[Passage to read]:

This leaves, for me, the "big win" for IM2000 -- that of being able to
retrieve a message without unpinning it. But that is not, in SMTP,
terribly unlike returning a temporary failure response after receiving
the message contents, yet still "delivering" the entire message, after
a fashion, for subsequent processing, analysis, etc., in order that a
subsequent delivery attempt by the upstream SMTP client might be
"rewarded" with a success response, a permanent failure response, or
just another temporary failure response (either because scanning has
been inconclusive or because the SMTP server has decided to simply
irritate/tarpit a "known" spammer).

This form of receipt, where the sender is told "I'm not accepting
*responsibility* for delivery, but I might look over the entire
payload and accept or permanently reject it later on if, or when, you
retry", is somewhat like today's greylisting. But since it accepts
transmission of the message and (potentially) does something with that
message, I might call it "beigelisting" or "ecrulisting". ;-]

Given this perspective, I wonder why we need to move to IM2000 at all,
when the delivery of the message *contents* is already handled fairly
efficiently and inline (without a reverse-DNS lookup) by SMTP. Adding
some protocol goo to enable tracking of once-delivered messages could
avoid the necessity of always transmitting an ecrulisted message a
subsequent time.

(We tend to think and talk as if message transmission involves the
sender giving *two* things to the receiver -- the envelope and the
message contents. I believe a *third* thing is involved: that of
*responsibility* for the message, or at least its contents. Spammers
get their big bang for the buck not just by transferring message
contents, but by transferring *responsibility* for those contents.
Any system that can accept contents while deferring accepting
responsibility includes a substantial potential built-in cost for
senders of UBE that most ordinary users will not find difficult to
bear.)

Item 8d, parenthetical comment on privacy problems, etc.:

IM2000 definitely makes for a "cleaner" separation between notifying
a recipient of the availability of a message and sending the message
along, since, with SMTP, you pretty much *have* to send the message
in order to make a sufficiently useful notification (taking into
account relaying, the recipient's desire to filter/prioritize based
on info in the header of the email that should really be in, or
"on", the envelope, and so on).

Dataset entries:

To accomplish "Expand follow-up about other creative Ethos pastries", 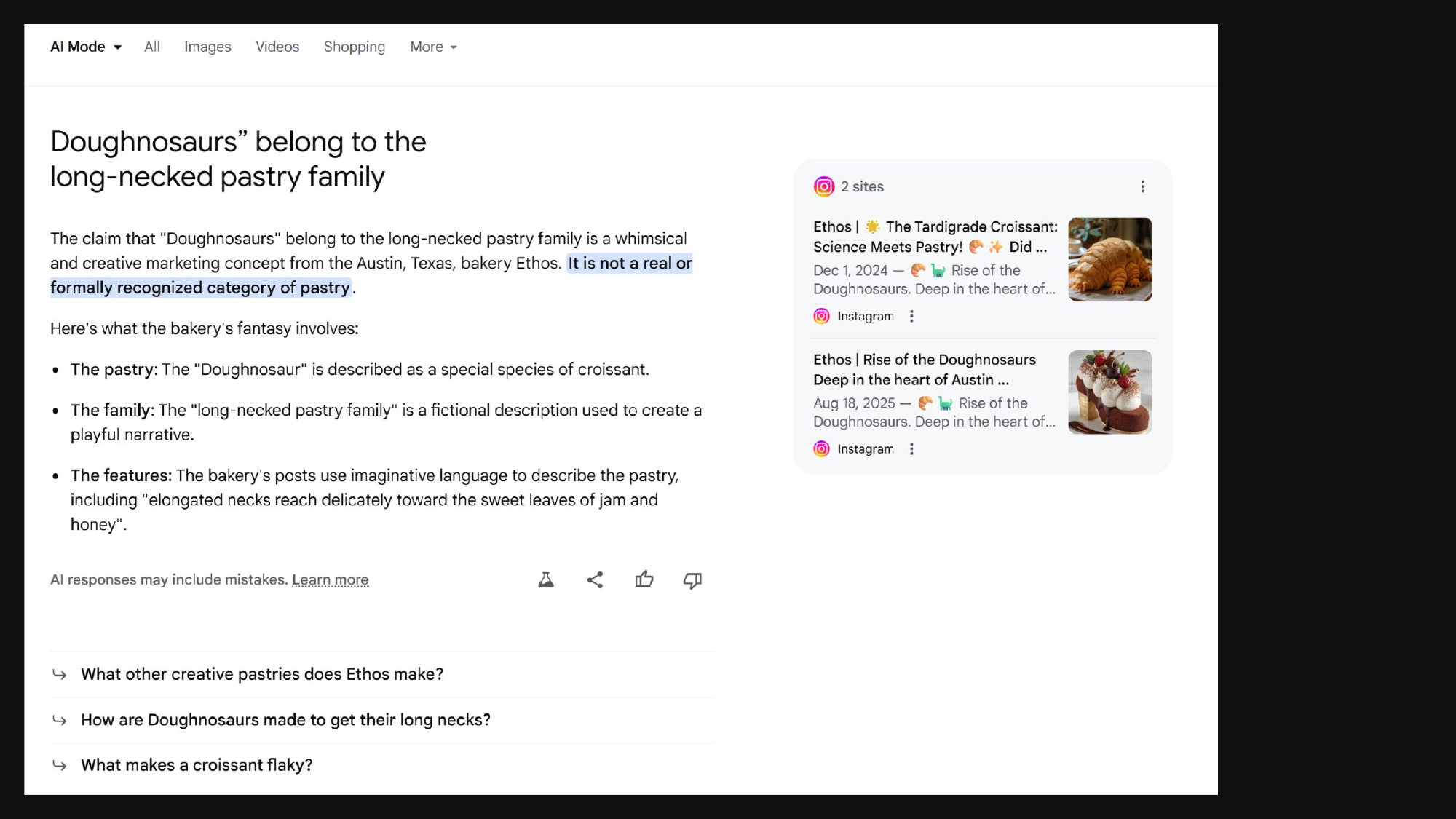I will [x=262, y=674].
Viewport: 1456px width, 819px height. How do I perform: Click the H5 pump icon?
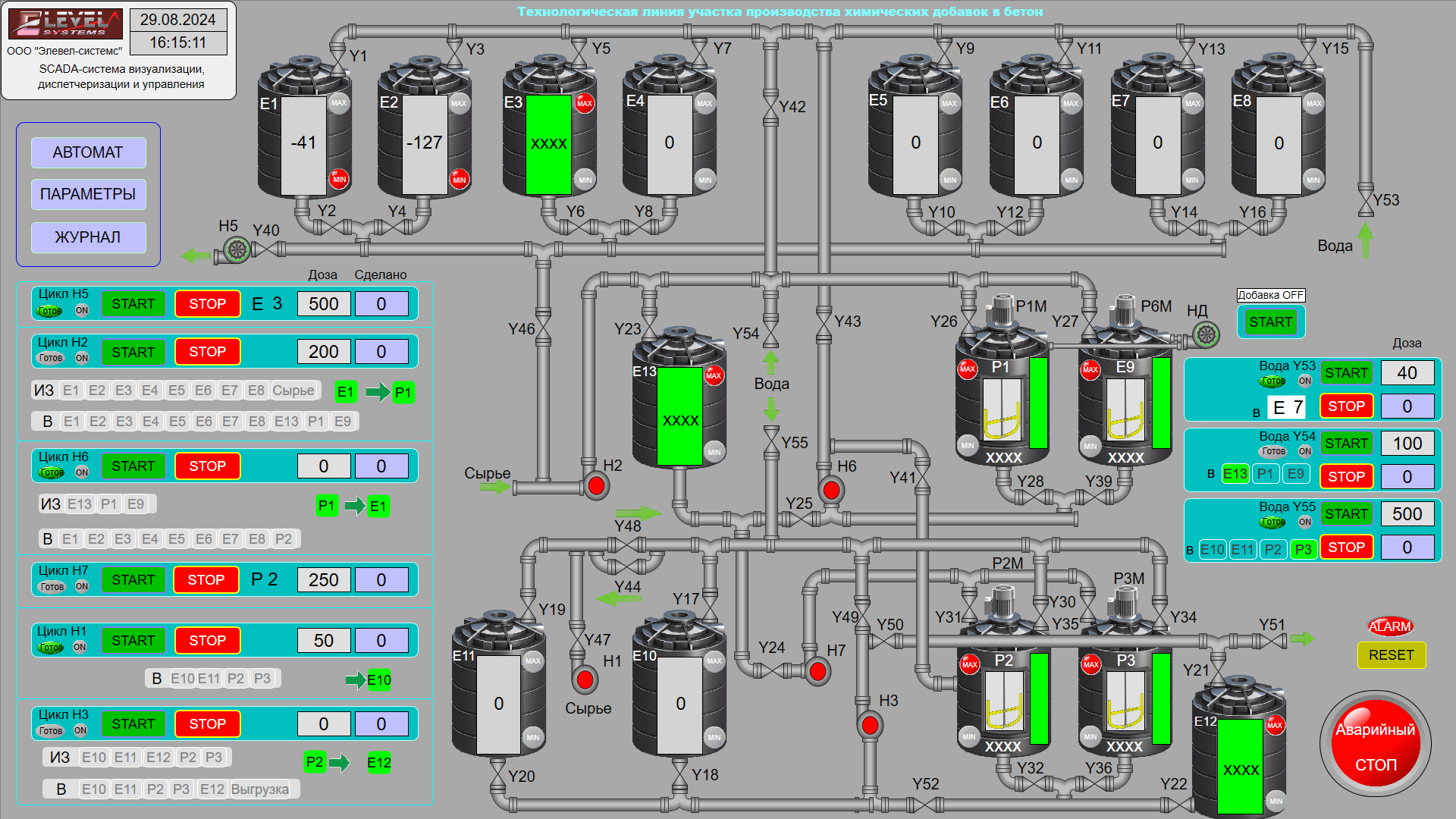(x=237, y=249)
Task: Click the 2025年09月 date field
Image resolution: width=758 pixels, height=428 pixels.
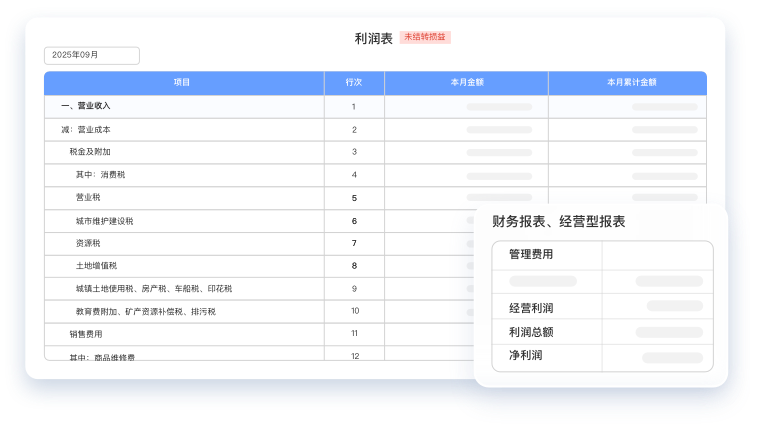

[Job]: Copy out everything from "(We tend to" down to "for those contents." in the passage on IM2000 and SMTP above.

[Output of the task]:
(We tend to think and talk as if message transmission involves the
sender giving *two* things to the receiver -- the envelope and the
message contents. I believe a *third* thing is involved: that of
*responsibility* for the message, or at least its contents. Spammers
get their big bang for the buck not just by transferring message
contents, but by transferring *responsibility* for those contents.